> _REQUIRED WORK_
a. Answer these questions from the article on Timothy Brown:
(i) Which city is Timothy Brown from?
(ii) What receptor did his bone marrow donor lack?
(iii) In which city was he "cured" of AIDS?
b. Using the article on Timothy Brown, list every treatment it says he underwent for his leukemia.
c. Write the next part of the article on Timothy Brown, starting after its final sentence.

> _SOURCE PASSAGE_
---+---
New developments in HIV research suggest that Timothy Brown may not be the only man “cured” of AIDS.
There have been many articles on the internet and in medical journals about Timothy Brown, the man from Seattle, who was “cured” of AIDS in Berlin 5 years ago. While this man is still AIDS free, there have been many failed attempts in other test subjects. We all know about the advances in stem cell research and the effects they have on certain types of cancers and other ailments, but is it possible that curing AIDS might possibly be another way of using these cells?
Mr. Brown was suffering from AIDS when he developed Leukemia and underwent a series of treatments including chemotherapy and radiation. Nothing seemed to be working, and the leukemia was coming back with a vengeance. Running out of options and enduring a great deal of pain, he underwent a stem cell transplant from a bone marrow donor. This donor was among a small percentage of the world’s population that is “immune” to AIDS, meaning he lacked CCR5, a receptor that resides on the surface of immune-system cells that the virus uses to enter the cells. He discontinued his use of AIDS medications after the transplant. Testing a few months following treatment showed no evidence of viral antibodies or cancer cells. Five years later, he is both leukemia and AIDS free, with no immediate signs of either disease returning.
---+---
Dataset excerpts
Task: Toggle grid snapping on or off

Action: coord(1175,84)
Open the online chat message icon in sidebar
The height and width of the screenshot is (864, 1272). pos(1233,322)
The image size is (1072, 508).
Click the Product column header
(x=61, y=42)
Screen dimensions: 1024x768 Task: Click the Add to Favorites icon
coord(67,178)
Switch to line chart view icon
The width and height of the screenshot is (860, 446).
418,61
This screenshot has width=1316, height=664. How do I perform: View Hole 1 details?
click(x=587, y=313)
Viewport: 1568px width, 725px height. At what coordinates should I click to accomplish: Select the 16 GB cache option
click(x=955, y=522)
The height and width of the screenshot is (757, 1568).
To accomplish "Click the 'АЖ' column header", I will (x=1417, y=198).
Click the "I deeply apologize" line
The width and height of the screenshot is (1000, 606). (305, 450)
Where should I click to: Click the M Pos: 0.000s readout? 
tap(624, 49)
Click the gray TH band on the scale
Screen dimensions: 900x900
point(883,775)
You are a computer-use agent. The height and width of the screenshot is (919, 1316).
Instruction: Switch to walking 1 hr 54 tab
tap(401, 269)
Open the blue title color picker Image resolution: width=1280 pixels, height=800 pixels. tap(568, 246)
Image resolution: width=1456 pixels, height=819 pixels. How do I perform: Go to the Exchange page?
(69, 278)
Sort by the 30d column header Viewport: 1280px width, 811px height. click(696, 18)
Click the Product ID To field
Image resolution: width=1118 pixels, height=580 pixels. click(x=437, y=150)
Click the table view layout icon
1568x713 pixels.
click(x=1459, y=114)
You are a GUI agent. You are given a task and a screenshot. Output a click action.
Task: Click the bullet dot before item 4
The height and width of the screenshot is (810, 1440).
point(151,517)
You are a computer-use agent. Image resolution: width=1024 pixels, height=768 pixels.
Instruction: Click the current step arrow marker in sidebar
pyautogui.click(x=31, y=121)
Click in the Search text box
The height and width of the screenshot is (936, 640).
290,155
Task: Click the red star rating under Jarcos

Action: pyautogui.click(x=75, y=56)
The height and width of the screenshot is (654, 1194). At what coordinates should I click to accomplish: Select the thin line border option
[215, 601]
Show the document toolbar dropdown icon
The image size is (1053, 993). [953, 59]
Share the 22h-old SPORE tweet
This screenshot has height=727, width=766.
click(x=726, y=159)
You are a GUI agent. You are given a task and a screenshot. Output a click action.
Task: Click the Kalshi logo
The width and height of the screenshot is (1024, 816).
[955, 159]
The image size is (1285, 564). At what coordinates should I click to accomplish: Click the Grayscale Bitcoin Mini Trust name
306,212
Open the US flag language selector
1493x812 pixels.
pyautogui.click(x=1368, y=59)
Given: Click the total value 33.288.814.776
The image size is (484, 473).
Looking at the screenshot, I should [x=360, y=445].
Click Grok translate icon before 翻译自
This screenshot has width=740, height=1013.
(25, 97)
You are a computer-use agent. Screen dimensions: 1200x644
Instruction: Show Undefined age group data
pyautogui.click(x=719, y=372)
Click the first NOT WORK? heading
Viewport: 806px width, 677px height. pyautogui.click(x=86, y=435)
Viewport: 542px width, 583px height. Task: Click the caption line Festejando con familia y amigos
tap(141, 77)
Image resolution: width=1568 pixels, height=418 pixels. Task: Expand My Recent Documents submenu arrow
---+---
> _RESULTS BY TASK_
a.
(i) Seattle
(ii) CCR5
(iii) Berlin

b. Chemotherapy, radiation, and a stem cell transplant from a bone marrow donor.

c.
This case has inspired more scientists to review what they know about AIDS and HIV to build upon this fascinating research. There are now two more cases of AIDS patients in Boston who are also “cured”, although their cases are a little different. They both also had AIDS, developed cancer, and received the same treatments, including bone marrow transplants. This is where their cases differ: their bone marrow donors were not lacking the CCR5 receptor. These two patients remained on AIDS medication during and after their transplants, and less than one year after each procedure, the virus has not been detected in either man. Each of them will soon stop taking antiviral drugs but will be monitored regularly to see if the virus returns. So far, researchers, doctors, and patients are highly optimistic.
Bone-marrow transplants are risky and expensive and cannot be performed on everyone. Significantly more research and testing need to be done to refine this procedure and to find new ways of getting similar results with a less dangerous treatment. Still, aside from the skepticism, this is evidence that scientists are on the right track toward ultimately curing the disease and possibly creating an effective vaccine for the disease even sooner.